— Excerpt to read —
§
I am also reminded of “The illusion of choice”, as read in a tweet from varun grover. Coming back to the helpless man I met, we were able to guide him further and we wished him good luck, although it felt useless to wish him luck and almost funny. By now, another man on a bike stopped right before us to ask for directions, it felt like a endless thing, people are lost, they need help. I realised a lot of these people are just passing through jaipur, a completely new city for them, just to get home. While we were engaged with the man on the bike, our friend from before gave us his blessings and before turning his back on us, hesitantly asked for change, a one rupee coin to be precise. I didn’t bring my wallet with me and neither did my sister. But as it turns out, before leaving the house I decided to carry money with me to buy cigarettes. I gave him all the money I had, he denied at first but I told him I was on my way to waste this money so you should keep it. That’s the last I saw of him, I did look back to see him once more and he was walking weird, like his legs are angry with him and wants to detach from his body and run away, as a testament of how unkind and dismissive the world around him is.

Later, my sister told me it was nice of me to give him all the money, but to be honest I felt horrible inside. The same houses I was admiring during the walk, I felt disgusted by them. I started thinking about my privilege and how conviniently I will choose to feel bad rn and might forget about this later. But the thought is not leaving me. I tried. My sister mentioned during our conversation about the incident that maybe the man was lying. Now this is also a recurrent thought in everybody’s mind, I am aware of that. Like “What if the man is fooling us?” “Trying to gain sympathy?” I feel we all have become unkind to each other and there is a strong force at play, teaching us how to hate, and to speak my truth, I don’t really care if he were lying, there was truth in his existence and I saw it. I saw his helpless body and his tired mind. I don’t care if he was on his way to meet his daughter or not, I know that he is headed somewhere, probably because he didn’t feel at home at the previous place or probably because he doesn’t want to die in the state he was, probably because he is tired of being poor and probably because this is not how he imagined his life to be. Something forced him to start walking day and night.
§
— Dataset —
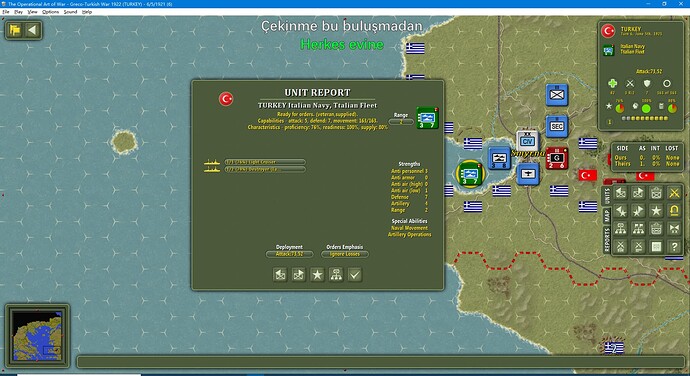690x376 pixels.
Task: Click the back arrow button top-left
Action: click(x=32, y=30)
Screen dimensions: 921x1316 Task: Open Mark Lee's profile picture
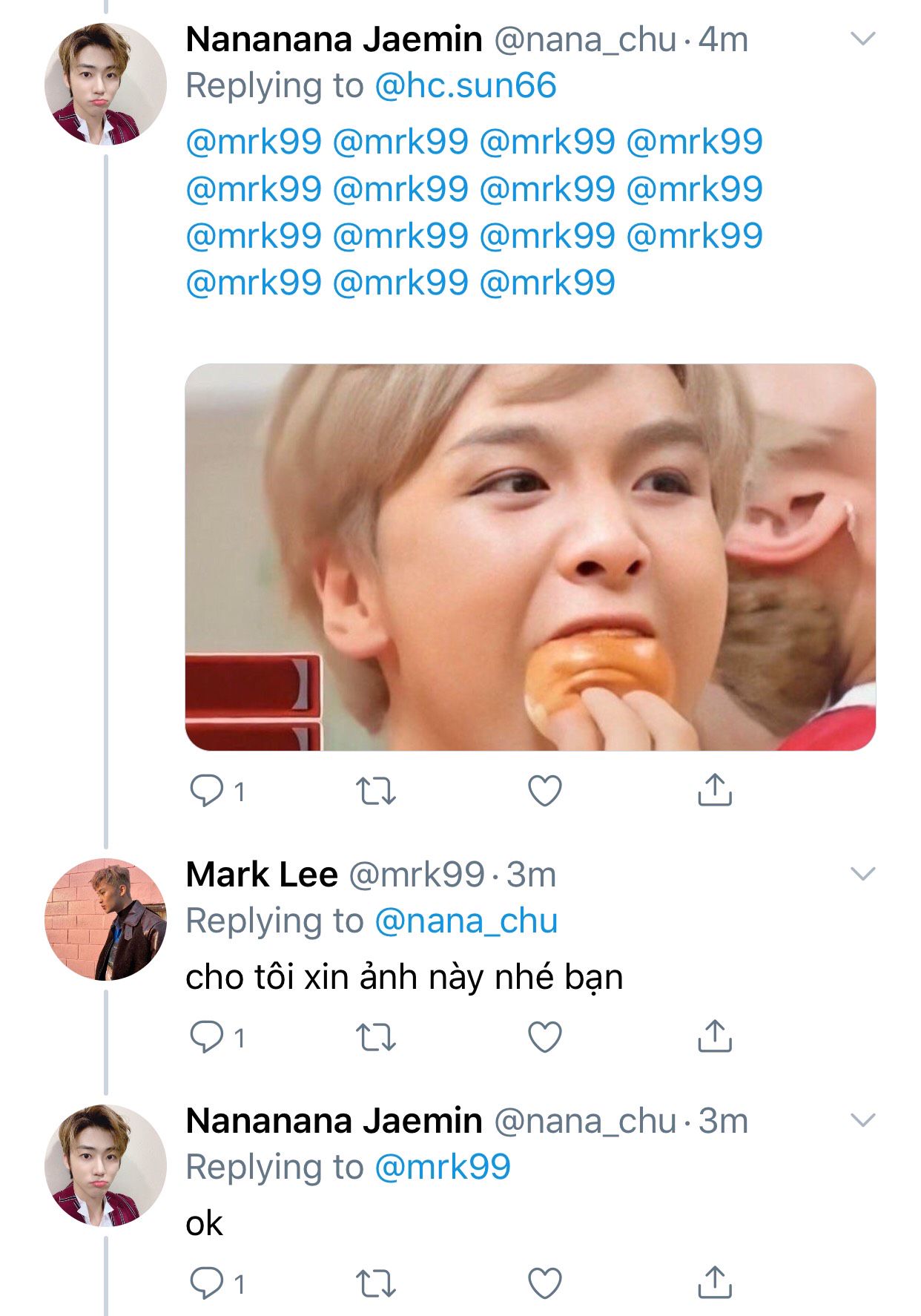point(105,919)
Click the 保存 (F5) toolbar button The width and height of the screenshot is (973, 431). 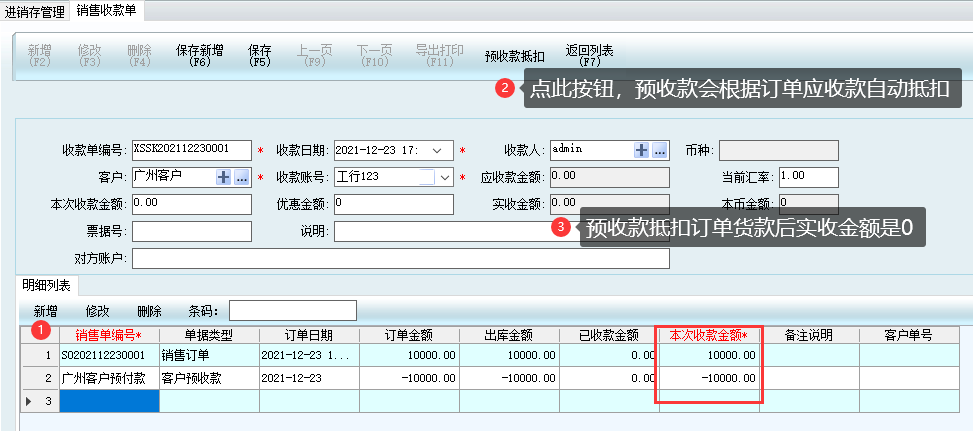(260, 55)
§
— Assigned task 1 —
Answer each question about the account of the stranger in Jaipur in a line of its own.
(a) What did the man hesitantly ask for before turning his back?
(b) What had the narrator planned to buy with the money taken from the house?
(c) What did the narrator's sister suggest about the man while they talked over the incident?
— Assigned task 2 —
Carry on the account of the stranger in Jaipur, starting right after its last sentence.

— Written answer 1 —
(a) Change: a one rupee coin.
(b) Cigarettes.
(c) That maybe the man was lying.

— Written answer 2 —
I took a walk out of choice, and I know my way back to a comfortable bed. I will try to keep his face stored inside me, I regretted not asking him his name. I regret a lot of things, honestly. My job has just begun though. I don’t want to be still surprised at the injustices in the world. That takes the movement a step back. It’s a privilege to be surprised at the atrocities of the marginalized groups. And honestly, just conveniently ignorant. I need to be bringing the change I want to see around me, little by little and by staying strong and taking help from the resilience of the man I saw today. There are millions of stories like him but I guess I had to meet him today to remind myself I live in the real world and yet I can skip through a lot of difficulties because of my birth into a privileged home. You will be remembered, my friend! and I hope you reach home safely. I promise to be more accountable and responsible for my actions.